One of the more iconic images of modern America is a dog with its head out the window, with its tongue hanging in the wind, and ears flopping in the breeze. Classic though it may be, pets and automobiles don’t always go well together, particularly when you consider that pets can easily roam around in your vehicle. Additionally, it’s not surprising that man’s best friend has a tendency to leave a trail wherever their paws may take them.

However, as a responsible owner, your four-legged friend can be your traveling companion with the proper pet preparation:

Purchase a harness

First and foremost is safety, but unfortunately far too many motorists drive without their pet securely fastened to the seat. PetSmart, Petco, Amazon, and several other online sources have a wide variety of harnesses that can ensure your dog stays put. As for cats and smaller pets, the safest way to travel is with an appropriate pet carrier. Leaving your cat, for example, loose in the vehicle is dangerous.

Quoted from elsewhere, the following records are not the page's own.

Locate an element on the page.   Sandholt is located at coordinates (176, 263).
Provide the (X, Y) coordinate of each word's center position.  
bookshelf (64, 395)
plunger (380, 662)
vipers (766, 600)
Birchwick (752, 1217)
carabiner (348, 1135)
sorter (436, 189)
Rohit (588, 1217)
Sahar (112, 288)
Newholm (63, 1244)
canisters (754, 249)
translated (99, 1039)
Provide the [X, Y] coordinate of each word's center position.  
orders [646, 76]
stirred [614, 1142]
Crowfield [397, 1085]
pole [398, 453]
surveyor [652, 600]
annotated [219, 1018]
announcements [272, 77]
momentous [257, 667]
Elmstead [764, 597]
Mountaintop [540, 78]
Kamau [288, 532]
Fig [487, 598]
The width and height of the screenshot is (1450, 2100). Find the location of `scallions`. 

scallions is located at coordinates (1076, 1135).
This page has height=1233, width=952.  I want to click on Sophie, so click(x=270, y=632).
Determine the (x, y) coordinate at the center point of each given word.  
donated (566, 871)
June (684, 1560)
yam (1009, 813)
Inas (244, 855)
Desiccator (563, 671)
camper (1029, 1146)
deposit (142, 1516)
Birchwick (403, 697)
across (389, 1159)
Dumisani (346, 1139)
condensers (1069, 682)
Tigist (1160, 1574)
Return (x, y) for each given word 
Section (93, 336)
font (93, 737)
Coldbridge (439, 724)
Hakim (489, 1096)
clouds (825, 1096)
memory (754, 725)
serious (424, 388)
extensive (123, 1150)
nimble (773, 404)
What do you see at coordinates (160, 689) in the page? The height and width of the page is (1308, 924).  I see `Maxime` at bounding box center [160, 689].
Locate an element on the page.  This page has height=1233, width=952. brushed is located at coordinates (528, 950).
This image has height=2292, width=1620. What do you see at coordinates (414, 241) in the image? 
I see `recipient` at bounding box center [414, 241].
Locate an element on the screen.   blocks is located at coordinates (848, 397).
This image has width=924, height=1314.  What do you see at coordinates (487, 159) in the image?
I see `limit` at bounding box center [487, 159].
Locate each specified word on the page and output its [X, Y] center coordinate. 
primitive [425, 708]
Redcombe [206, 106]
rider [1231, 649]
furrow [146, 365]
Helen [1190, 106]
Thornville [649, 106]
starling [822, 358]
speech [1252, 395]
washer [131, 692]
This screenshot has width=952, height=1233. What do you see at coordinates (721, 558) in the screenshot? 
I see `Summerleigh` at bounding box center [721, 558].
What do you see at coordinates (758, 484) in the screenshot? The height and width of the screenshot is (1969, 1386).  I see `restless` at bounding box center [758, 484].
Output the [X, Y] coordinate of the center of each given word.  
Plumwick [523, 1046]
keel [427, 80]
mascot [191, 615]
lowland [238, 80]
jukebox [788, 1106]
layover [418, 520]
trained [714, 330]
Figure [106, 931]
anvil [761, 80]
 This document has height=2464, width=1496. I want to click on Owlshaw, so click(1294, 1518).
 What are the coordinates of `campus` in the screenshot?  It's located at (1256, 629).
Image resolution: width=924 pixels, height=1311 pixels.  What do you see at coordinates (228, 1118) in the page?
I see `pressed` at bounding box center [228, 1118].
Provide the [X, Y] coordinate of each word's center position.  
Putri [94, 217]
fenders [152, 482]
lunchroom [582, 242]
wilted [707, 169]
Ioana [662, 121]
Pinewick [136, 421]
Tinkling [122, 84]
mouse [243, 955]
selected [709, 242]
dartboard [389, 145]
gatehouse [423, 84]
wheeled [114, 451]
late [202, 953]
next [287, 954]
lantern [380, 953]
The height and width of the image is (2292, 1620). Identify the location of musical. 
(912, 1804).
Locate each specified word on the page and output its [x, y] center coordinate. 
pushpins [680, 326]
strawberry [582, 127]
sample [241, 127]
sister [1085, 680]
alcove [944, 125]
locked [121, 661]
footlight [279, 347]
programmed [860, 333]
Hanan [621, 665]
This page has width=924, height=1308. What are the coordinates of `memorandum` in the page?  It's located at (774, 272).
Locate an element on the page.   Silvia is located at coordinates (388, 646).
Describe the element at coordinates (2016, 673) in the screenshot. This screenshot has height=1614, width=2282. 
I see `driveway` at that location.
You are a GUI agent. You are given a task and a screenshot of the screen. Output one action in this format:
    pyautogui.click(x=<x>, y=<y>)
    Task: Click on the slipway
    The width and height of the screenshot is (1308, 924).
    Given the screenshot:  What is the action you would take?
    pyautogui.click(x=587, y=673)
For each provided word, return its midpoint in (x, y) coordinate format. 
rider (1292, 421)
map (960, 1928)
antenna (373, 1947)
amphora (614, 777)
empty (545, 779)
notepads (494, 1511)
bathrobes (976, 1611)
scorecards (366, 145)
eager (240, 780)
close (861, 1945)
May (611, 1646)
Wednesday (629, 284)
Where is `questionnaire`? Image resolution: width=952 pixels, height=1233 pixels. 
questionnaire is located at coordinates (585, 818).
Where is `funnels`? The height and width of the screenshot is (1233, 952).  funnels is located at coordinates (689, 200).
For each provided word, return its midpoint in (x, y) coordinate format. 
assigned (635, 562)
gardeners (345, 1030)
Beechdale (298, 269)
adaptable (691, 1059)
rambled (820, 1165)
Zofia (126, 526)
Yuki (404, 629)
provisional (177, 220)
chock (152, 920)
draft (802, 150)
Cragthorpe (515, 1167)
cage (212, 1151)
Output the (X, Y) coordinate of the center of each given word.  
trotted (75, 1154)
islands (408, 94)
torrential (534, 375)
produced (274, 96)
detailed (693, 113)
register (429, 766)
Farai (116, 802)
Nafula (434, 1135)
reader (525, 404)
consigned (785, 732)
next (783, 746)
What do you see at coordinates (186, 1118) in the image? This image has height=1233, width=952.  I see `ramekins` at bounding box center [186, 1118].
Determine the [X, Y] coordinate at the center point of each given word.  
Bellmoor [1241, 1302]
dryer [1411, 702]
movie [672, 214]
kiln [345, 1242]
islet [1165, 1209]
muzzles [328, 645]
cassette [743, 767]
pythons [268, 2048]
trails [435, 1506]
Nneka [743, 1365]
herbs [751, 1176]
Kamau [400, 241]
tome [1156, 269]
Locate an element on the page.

Roll window down, just not all the way

Dogs sure do love the fresh air, and it’s good for them to feel the breeze as the wind goes rushing by. That said, allowing your dog to hang its head out the window may seem innocent, but it risks potential eye injury should debris kick up from the road. Avoid the risk and only open the window halfway or a third of the way down.

Avoid holding pet in your lap

There’s a reason why some dog breeds and other small animals, especially cats, are known for enjoying the comfort of a lap. However, the car is not the place. Not only is this against the law in some cases, but pets could be seriously injured or killed in the event of a crash.

Keep them at home during temperature extremes

When the temperatures plunge or soar, the last place your pet should be is inside of a car. An unattended car with pets inside on a hot summer day – or cold winter night – is a health hazard that can be deadly.

Buy a seat protector

To keep your car seats clean – and fur-free – you may want to buy a seat protector. They come in a variety of styles, sizes, and are usually washing machine safe. Several car seat covers are also odor resistant to prevent unwanted wet dog smells.

The next journey to parts unknown, with your pet riding shotgun,  shouldn’t be so “ruff” around the edges with these tips as your guide.